Why the World is Betting Billions on Green Hydrogen
In the quest to decarbonize our economy, we have clear solutions for some sectors. Solar and wind power can clean up our electricity grids. Electric vehicles can decarbonize personal transport. But what about the rest? How do we power a container ship across the Pacific, forge steel without coal, or provide long-term energy storage for a grid that runs on intermittent renewables? For these hard-to-abate sectors, a new contender is emerging, attracting billions of dollars in investment and government support: green hydrogen. It’s being hailed as the "Swiss Army knife" of the energy transition, a versatile, zero-emission fuel that could be the missing piece of the net-zero puzzle.
Hydrogen is the most abundant element in the universe, but on Earth, it is almost always bound to other elements, most commonly in water (H2O). The challenge is to isolate it. Today, most hydrogen is produced from natural gas in a process that releases carbon dioxide, earning it the label "grey hydrogen." "Green hydrogen," however, is produced through a process called electrolysis. This involves using electricity to split water into its constituent parts: hydrogen and oxygen. If the electricity used for this process comes from a renewable source like wind or solar, the resulting hydrogen is a completely carbon-free energy carrier.
The appeal of green hydrogen lies in its versatility. It can be burned like natural gas to produce high-temperature heat, essential for industrial processes like steel and cement manufacturing. It can be used in a fuel cell to generate electricity, with water as the only byproduct, making it an ideal fuel for heavy-duty trucks, buses, and ships that require longer ranges and faster refueling than battery-electric vehicles can offer. Furthermore, green hydrogen can act as a massive energy storage medium. During times of excess renewable energy production (a sunny, windy day), instead of curtailing wind turbines, that cheap, clean electricity can be used to produce hydrogen. The hydrogen can then be stored for days, weeks, or even seasons, and converted back into electricity when wind and solar power are scarce.
This potential has unleashed a global race for green hydrogen supremacy. Countries from Germany and Japan to Australia and Chile are launching national hydrogen strategies and subsidizing massive projects. Energy giants are pivoting, planning to convert coastal industrial hubs into green hydrogen production and export terminals. The engineering vision is to create a global trade in green hydrogen, similar to today's market for liquefied natural gas (LNG), with hydrogen-powered ships transporting liquid hydrogen or derivative fuels like green ammonia across the oceans.
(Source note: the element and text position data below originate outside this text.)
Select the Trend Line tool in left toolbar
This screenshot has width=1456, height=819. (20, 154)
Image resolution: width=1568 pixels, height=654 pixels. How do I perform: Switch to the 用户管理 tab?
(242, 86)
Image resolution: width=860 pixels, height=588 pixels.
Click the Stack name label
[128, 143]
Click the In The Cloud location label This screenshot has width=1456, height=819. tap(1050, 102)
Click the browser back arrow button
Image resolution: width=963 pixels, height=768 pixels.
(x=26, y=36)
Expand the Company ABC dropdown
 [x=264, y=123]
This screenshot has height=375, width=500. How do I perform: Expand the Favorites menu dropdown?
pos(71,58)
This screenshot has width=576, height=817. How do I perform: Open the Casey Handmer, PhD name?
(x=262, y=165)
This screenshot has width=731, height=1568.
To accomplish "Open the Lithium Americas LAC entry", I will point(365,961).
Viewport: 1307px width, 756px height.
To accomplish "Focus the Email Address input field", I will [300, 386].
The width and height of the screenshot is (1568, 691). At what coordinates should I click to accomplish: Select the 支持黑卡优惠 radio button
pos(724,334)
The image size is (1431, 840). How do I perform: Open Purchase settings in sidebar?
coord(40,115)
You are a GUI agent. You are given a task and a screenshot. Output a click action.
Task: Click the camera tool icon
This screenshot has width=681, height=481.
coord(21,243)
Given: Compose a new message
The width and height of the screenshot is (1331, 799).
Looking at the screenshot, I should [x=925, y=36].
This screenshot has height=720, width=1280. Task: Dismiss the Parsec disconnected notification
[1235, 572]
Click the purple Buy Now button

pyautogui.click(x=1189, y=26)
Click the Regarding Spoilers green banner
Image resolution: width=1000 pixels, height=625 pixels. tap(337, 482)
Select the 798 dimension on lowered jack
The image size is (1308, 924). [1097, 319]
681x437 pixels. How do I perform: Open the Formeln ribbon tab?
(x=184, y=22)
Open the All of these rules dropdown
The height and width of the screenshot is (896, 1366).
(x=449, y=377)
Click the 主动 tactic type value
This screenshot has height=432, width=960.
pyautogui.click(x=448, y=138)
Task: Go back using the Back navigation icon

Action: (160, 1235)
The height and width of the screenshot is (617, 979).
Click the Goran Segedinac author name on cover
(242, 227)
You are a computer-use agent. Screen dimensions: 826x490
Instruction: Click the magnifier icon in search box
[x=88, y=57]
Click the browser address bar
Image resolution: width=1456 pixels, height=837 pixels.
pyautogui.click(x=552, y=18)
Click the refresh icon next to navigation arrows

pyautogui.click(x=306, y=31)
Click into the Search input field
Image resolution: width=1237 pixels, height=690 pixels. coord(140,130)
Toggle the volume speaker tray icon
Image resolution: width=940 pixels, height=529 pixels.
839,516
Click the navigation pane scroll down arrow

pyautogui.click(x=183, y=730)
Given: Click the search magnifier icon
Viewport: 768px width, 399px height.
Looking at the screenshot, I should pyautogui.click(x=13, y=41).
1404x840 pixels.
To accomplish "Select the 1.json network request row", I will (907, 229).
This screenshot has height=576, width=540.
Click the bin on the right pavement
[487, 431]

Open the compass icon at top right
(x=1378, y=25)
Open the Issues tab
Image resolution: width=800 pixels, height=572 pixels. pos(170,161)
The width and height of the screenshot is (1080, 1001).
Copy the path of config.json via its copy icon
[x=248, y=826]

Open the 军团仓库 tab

However, the path to a hydrogen economy is fraught with challenges. The most significant is efficiency. The process of producing hydrogen via electrolysis, then compressing or liquefying it, transporting it, and finally converting it back into useful energy in a fuel cell or turbine, involves energy losses at every step. This "round-trip efficiency" is significantly lower than simply storing electricity in a battery. This means that for applications where batteries are viable, like passenger cars, they will almost always be the more efficient and cheaper solution. Green hydrogen is also currently far more expensive to produce than grey hydrogen, requiring a dramatic reduction in the cost of electrolyzers and a massive build-out of cheap renewable electricity.
The world is betting on green hydrogen not because it is a universal solution, but because it may be the only solution for some of our most critical economic sectors. It is not a competitor to electrification; it is a complement. The engineering challenge is to improve efficiency and drive down costs, while the policy challenge is to provide targeted support to deploy hydrogen where it makes the most sense—in industry, shipping, and long-duration energy storage. The billions being invested are a wager that these challenges can be overcome, unlocking a powerful tool to finish the last, hardest miles of the race to net zero.